PMDB e DEM não atuam juntos na pré-campanha
Redação DM
Publicado em 7 de junho de 2017 às 02:22 | Atualizado há 1 ano

Geralmente em política, quando há desconfiança de um lado, há certeza de outro. Em abril, numa reunião realizada pelo senador Ronaldo Caiado com os dirigentes do PMDB, ficou acertado que haveriam ações conjuntas entre DEM e o PMDB nos municípios. Participaram deste encontro, além de Caiado, o prefeito Iris Rezende, o presidente regional do PMDB, deputado Daniel Vilela, e o ex-prefeito e o ex-governador Maguito Vilela. Nesta semana, no entanto, a conversa mudou. Em entrevista ao jornal O Popular, Daniel Viela reclamou desta agenda conjunta, que, a seu ver, só beneficia o pré-candidato do DEM ao governo do Estado.

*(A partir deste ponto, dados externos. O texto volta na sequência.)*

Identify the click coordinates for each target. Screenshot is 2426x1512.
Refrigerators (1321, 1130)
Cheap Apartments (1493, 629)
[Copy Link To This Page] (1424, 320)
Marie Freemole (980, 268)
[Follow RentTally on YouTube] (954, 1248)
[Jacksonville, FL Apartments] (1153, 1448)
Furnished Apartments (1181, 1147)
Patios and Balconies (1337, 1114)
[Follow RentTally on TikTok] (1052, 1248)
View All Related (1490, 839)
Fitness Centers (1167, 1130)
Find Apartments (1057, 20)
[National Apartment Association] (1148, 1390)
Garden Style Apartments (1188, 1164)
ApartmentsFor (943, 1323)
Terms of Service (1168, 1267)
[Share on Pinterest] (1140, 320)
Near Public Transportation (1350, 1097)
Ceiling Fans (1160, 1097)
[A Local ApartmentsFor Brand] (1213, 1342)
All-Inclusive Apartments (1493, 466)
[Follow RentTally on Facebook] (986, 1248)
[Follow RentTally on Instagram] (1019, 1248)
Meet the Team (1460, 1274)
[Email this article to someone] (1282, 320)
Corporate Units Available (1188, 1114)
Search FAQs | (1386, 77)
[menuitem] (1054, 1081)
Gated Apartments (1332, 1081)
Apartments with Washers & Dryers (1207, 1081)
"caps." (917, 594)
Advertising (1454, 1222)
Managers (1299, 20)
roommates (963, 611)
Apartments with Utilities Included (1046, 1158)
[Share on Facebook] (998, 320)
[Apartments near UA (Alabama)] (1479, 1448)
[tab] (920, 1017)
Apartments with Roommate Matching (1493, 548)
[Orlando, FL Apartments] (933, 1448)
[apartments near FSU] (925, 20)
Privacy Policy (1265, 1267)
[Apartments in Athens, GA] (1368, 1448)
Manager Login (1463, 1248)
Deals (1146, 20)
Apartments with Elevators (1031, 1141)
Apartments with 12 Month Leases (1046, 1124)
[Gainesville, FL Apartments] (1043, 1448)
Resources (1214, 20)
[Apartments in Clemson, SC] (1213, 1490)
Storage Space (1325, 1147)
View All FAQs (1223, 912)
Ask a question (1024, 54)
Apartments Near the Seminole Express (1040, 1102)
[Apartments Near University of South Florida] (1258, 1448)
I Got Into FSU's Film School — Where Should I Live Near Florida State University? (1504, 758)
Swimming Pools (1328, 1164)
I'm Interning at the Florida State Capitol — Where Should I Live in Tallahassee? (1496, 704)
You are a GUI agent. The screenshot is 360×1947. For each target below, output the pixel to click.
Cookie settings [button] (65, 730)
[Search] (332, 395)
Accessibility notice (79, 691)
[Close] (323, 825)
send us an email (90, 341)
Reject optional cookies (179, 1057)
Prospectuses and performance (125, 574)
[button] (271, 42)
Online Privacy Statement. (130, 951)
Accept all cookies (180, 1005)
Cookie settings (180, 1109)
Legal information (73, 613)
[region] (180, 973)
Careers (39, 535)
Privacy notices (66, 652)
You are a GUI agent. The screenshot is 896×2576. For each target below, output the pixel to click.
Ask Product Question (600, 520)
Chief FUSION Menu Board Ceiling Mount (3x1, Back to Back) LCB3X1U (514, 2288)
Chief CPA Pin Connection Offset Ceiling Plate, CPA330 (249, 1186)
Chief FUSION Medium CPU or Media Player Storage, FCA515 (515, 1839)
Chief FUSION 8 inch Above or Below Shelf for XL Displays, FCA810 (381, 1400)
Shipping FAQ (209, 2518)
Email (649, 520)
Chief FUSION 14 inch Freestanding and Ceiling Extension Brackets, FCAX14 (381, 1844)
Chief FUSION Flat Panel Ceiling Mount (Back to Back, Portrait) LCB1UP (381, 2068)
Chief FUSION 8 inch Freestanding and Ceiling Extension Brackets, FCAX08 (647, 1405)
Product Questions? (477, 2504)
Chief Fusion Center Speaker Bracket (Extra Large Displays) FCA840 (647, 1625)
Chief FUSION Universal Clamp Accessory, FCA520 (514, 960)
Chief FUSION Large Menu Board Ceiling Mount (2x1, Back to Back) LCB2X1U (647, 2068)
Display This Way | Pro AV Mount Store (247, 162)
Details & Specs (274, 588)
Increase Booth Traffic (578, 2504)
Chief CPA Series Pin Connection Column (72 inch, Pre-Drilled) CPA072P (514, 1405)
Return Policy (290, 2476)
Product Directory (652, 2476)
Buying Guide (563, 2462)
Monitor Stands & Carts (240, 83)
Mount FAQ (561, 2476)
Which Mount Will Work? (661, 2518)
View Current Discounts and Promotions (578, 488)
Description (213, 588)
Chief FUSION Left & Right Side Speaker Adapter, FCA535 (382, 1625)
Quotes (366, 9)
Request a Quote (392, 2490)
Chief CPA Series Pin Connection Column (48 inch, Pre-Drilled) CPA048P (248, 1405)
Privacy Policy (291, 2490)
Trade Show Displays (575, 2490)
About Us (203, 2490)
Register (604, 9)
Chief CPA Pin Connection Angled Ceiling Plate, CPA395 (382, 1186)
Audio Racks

A irritação de Daniel Vilela não é sem motivo. O movimento favorável à candidatura de Ronaldo Caiado conta com respaldo dos prefeitos das maiores cidades, a começar por Goiânia, onde o prefeito Iris Rezende não esconde a simpatia a Caiado, que foi eleito em 2014 graças aos votos iristas. O prefeito de Formosa, Ernesto Roller, é primo de Caiado e o prefeito de Rio Verde, Paulo do Valle, iniciou sua atividade política no PFL (atual DEM), tendo coordenado as campanhas de Caiado à Câmara Federal naquele município.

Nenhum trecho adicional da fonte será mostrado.